Nella classifica dell’Indice sul gender gap l’Italia risulta 14esima tra i Paesi dell’Unione Europea: posizioni manageriali femminili al 28%.
“La certificazione della parità di genere è uno strumento virtuoso capace di creare una cultura aziendale e manageriale che armonizza il principio delle pari opportunità”. Dice Rossana Berardi, Presidente di Women for Oncology Italy.
Nella classifica dell’Indice sull’uguaglianza di genere elaborato da EIGE (European Institute for Gender Equality), l’Italia risulta 14esima tra i Paesi dell’Unione Europea. Non solo. Da quanto emerso dal workshop “Politiche di genere per imprese e manager. Azioni e strumenti” organizzato da 4.Manager – l’Associazione costituita da Confindustria e Federmanager – emerge che le posizioni manageriali femminili sono ferme al 28% del totale. E che la quota si riduce al 19% se consideriamo le posizioni regolate da un contratto da dirigente. Seppur il 31% delle imprese stia adottando strategie significative per favorire la convergenza lavorativa tra uomini e donne.
Per contrastare le molteplici dimensioni della discriminazione verso le donne, nel PNRR il Governo ha annunciato l’adozione di una Strategia nazionale 2021-2026. In coerenza con la Strategia per la parità di genere 2020-2025 adottata dalla Commissione europea per la parità di genere. Questa strategia si propone di raggiungere entro il 2026 l’incremento di 5 punti nella classifica dell’Indice sull’uguaglianza di genere.
In quest’ottica rientra la nuova legge per la parità retributiva del 1° gennaio 2022 che ha istituito il Sistema Nazionale di Certificazione della Parità di Genere. Per il quale il PNRR ha stanziato 10 milioni di euro. Il possesso della certificazione prevede lo sgravio contributivo dell’1% sui contributi fino a 50mila euro all’anno. Ancora, un punteggio premiale per la concessione di aiuti di stato e/o finanziamenti pubblici in genere. E un miglior posizionamento in graduatoria nei bandi di gara per l’acquisizione di servizi e forniture.
Si tratta di uno strumento innovativo che le aziende già avviate verso una transizione sostenibile cominciano ad apprezzare riconoscendone diversi benefici.
Il 31% delle imprese sta adottando strategie significative per favorire la convergenza lavorativa tra uomini e donne, in particolare con interventi virtuosi. Il 15,7% per favorire la genitorialità. Il 13,9% per la formazione. Poi, il 13% per la parità dei ruoli apicali. Infine l’8,3% a favore della parità salariale.
Le grandi e medie imprese che hanno già avviato la transizione verso la sostenibilità e sono a conoscenza del Sistema di Certificazione della parità di genere sono pari al 69%. Mentre le piccole si fermano al 57%.

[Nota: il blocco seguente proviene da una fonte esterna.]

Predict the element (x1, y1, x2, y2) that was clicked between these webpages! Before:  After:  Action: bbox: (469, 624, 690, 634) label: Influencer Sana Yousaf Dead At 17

“La certificazione della parità di genere è uno strumento virtuoso. Capace di innescare meccanismi dinamici attraverso il raggiungimento di obiettivi che creano valore economico. Ma favoriscono anche il superamento delle disparità di genere. E creano una cultura aziendale e manageriale che armonizza il principio delle pari opportunità”. Commenta Rossana Berardi, Presidente di Women for Oncology Italy.